The bill, to be debated next in the Senate on August 26, requires only one Independent vote for passage. Calling the United National Congress (UNC) “hooligans,” McDonald criticised statements on the bill by Attorney General Anand Ramlogan, who she said was “classless” and “bombastic.” She said COP leader Prakash Ramadhar, who supported the bill, was “spineless.” PNM senator Stuart Young said he was a patriot bringing a message to all right-thinking people that the issue was about the people.
He said, “Thankfully, there were right-thinking citizens on the other side who voted with us against the bill.” Young urged, “Take your bills back. Your own Foreign Affairs Minister blanked the bill. Dookeran did what was right! Let’s vote them out. Goodbye, PP!” MP Colm Imbert said the COP’s Dookeran, Seepersad-Bachan and Rodger Samuel had broken ranks on the bill.
“How the mighty have fallen! They boil down! They had 29 MPs: (Jack) Warner gone, (Herbert) Volney gone, (Anil) Roberts gone and now three COP MPs gone!” he said.
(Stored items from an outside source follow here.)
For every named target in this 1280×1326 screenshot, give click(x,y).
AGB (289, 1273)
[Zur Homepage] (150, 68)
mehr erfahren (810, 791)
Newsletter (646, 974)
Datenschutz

Saying “two and a half COP MPs” vetoed the bill, Imbert listed: “Dookeran, Seepersad-Bachan and Samuel—that wimp who say, ‘Abstain’—at least he didn’t vote, ‘Yes.’” Imbert said it was a “nice thing to listen to” when Dookeran said that all his political life he’d fought for proportional representation and the bill destroyed that.
PNM leader Dr Keith Rowley, introduced as “The People’s Prime Minister,” said he’d told Dookeran to get a backbone. “And did he get one,” he declared. He said the COP had told its MPs to seek postponement of the bill and when the Prime Minister saw it was in the public domain she allowed a conscience vote, which arose because the coalition was “disintegrating before their eyes... the TOP gone, MSJ gone and the COP went on Monday night.”
Rowley said after Dookeran’s “cannon,” the PM amended the bill. He said collective responsibility under the Westminster system applied to Cabinet, and the COP ministers would have had to resign from the Cabinet. If they were going to vote against it in Parliament, they should have done the honourable thing, he said.
The T&T Chamber talked “nonsense,” he charged, when it said the reform was a step in the right direction. He also said a quisling (traitor) known to him had given the Prime Minister the PNM’s constitutional review documents, in which the PNM had approved the same reforms the PP proposed.